ただし、例えばスーザン・メイ・プラットは、子供時代にちょっとダンスを習っていた程度。
そういった出演者もいるため、「全てが本人の踊り」ということではなく、スタント・ダブルを起用したシーンもあるようだ。

冒頭、ジョディーは「足の形が悪いが光るものがある」ということで合格する(にも関わらず「足が悪いから公演に出せない」と言われる のは理不尽だが)。その後、モーリーンから「ジョディーは絶対にダメだ」と陰口を叩かれ、教師からも「みんなから遅れている、進歩 していない」と散々なことを言われてしまう。

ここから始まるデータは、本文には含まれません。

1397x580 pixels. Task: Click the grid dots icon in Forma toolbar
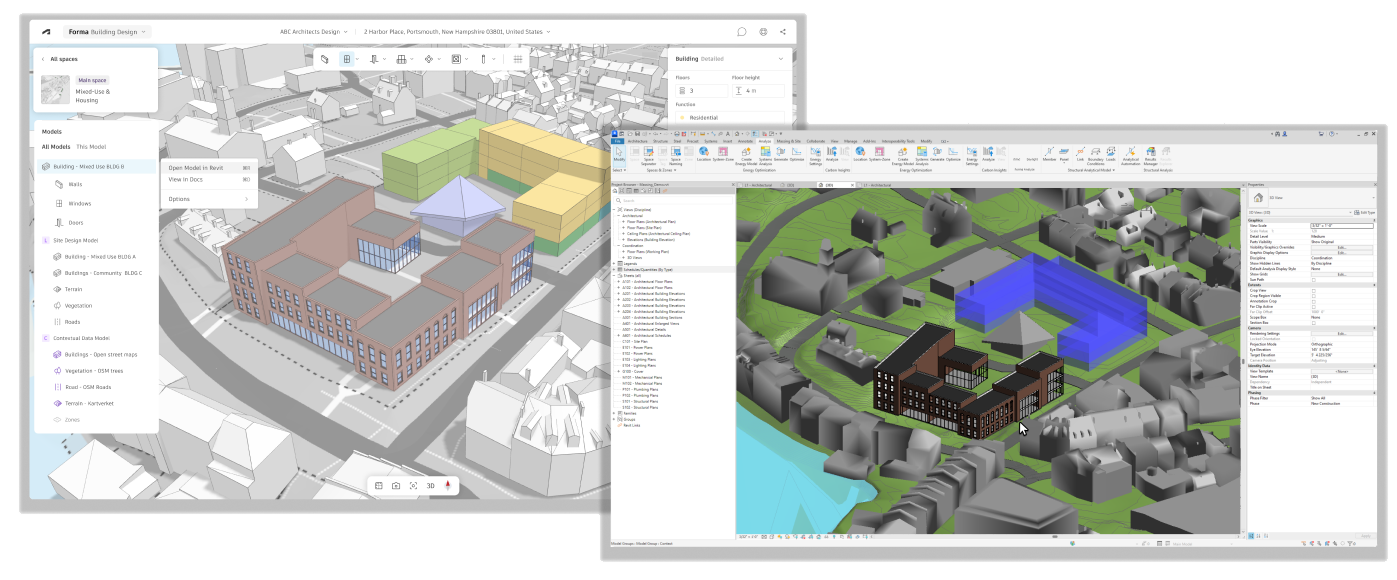pos(518,60)
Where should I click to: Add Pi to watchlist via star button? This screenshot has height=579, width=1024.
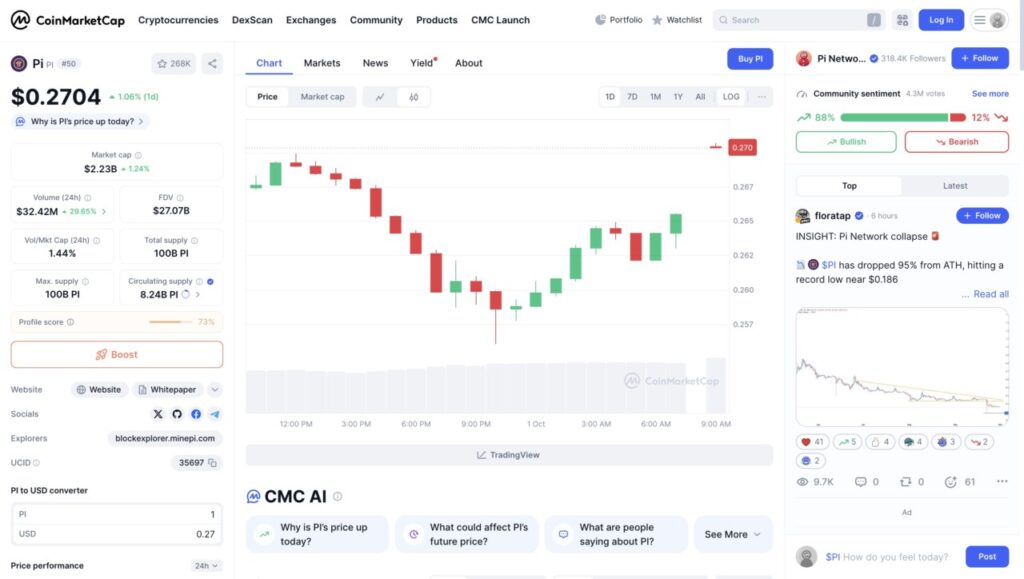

普通、そういうマイナスばかりを序盤で示したら、「欠点を克服し、否定的な意見を跳ね返して成功を掴む」という筋書きにするもの だろう。しかし、この映画の場合、一応は成功なのだろうが、ちょっと微妙な締めくくりだ。
具体的に言うと、「入学時の夢だったアメリカン・バレエ・カンパニーへの道は自ら断念し、クーパーが始める新しいグループに参加 する」という結末だ。
それは壁を乗り越えて成長したというよりも、壁を迂回して別の道を選んだということに見えるのだ。
アマンダ・シュルのダンス技術の限界によって、「彼女がクラシックなバレエ・ダンサーとして優れた才能を発揮する」という展開 にするのが難しかったのかもしれない(スタント・ダブルを使わないとヘタクソに見えてしまうレヴェルではないか、ということ だ)。
しかし、それにしてもストーリーテリングとして適切だったのかどうか、疑問が残る。

ニコラス・ハイトナー監督は舞台演出家出身ということで監督に起用されたのだろうが、それにしては「本当に作品の狙いは正しいのか」 と疑いたくなるような演出になっている。
最も重要なのは当然のことながら踊るシーンなのだが、そこが最も問題視すべきポイントになっているように感じられるのだ。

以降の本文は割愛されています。